» **THE PROBLEM**: Each line from the one containing "You are a GUI" to the end of the material below is to be restated exactly, with pictures skipped.

» **STUDY MATERIAL**:
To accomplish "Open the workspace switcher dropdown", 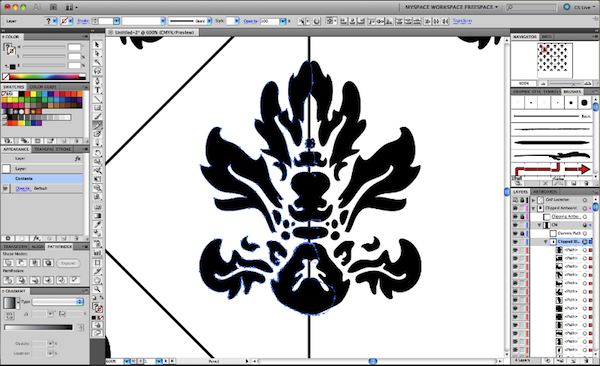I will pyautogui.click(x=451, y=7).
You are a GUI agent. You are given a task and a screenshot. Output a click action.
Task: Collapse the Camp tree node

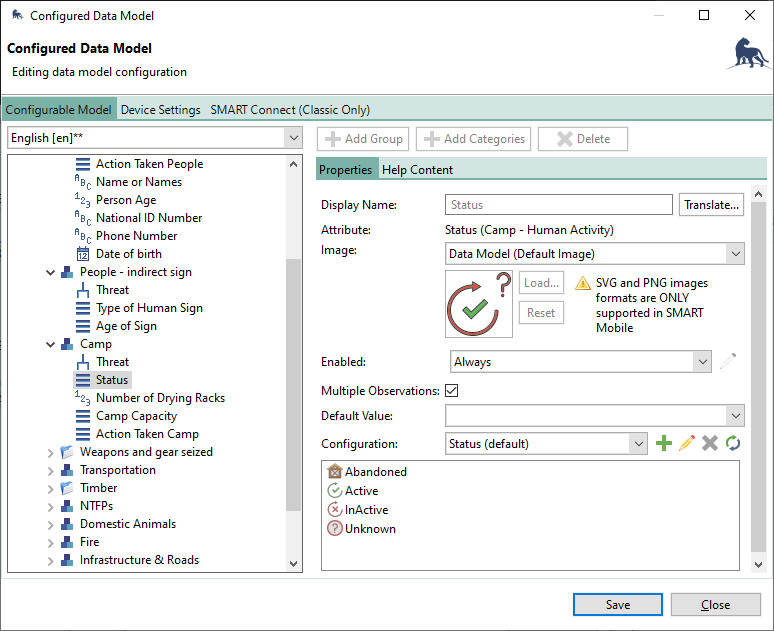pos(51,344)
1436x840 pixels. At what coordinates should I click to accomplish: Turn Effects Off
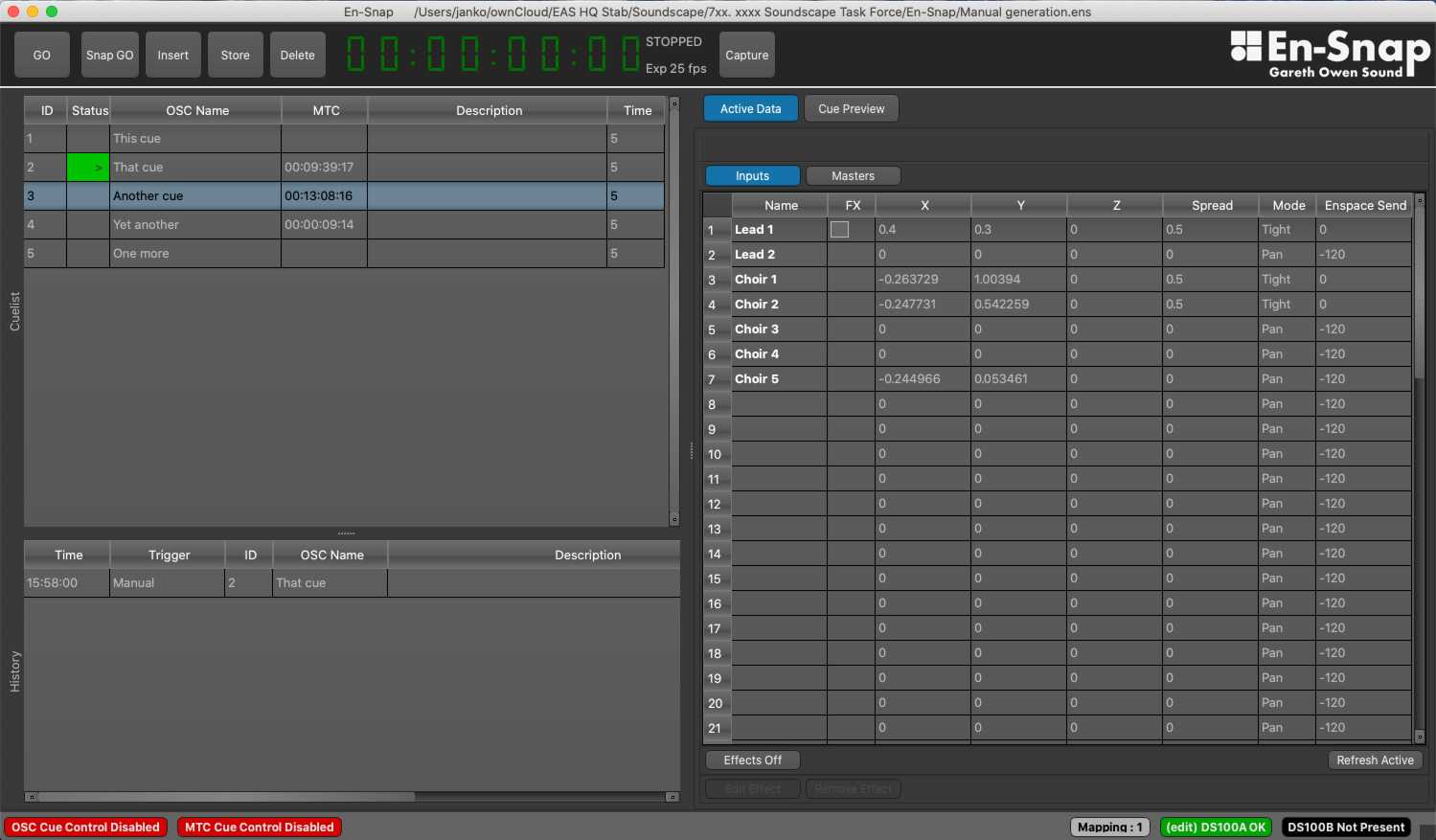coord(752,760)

» **TASK ANSWER**:
You are a GUI agent. You are given a task and a screenshot. Output a click action.
Task: Collapse the Camp tree node

pos(51,344)
1436x840 pixels. At what coordinates should I click to accomplish: Turn Effects Off
coord(752,760)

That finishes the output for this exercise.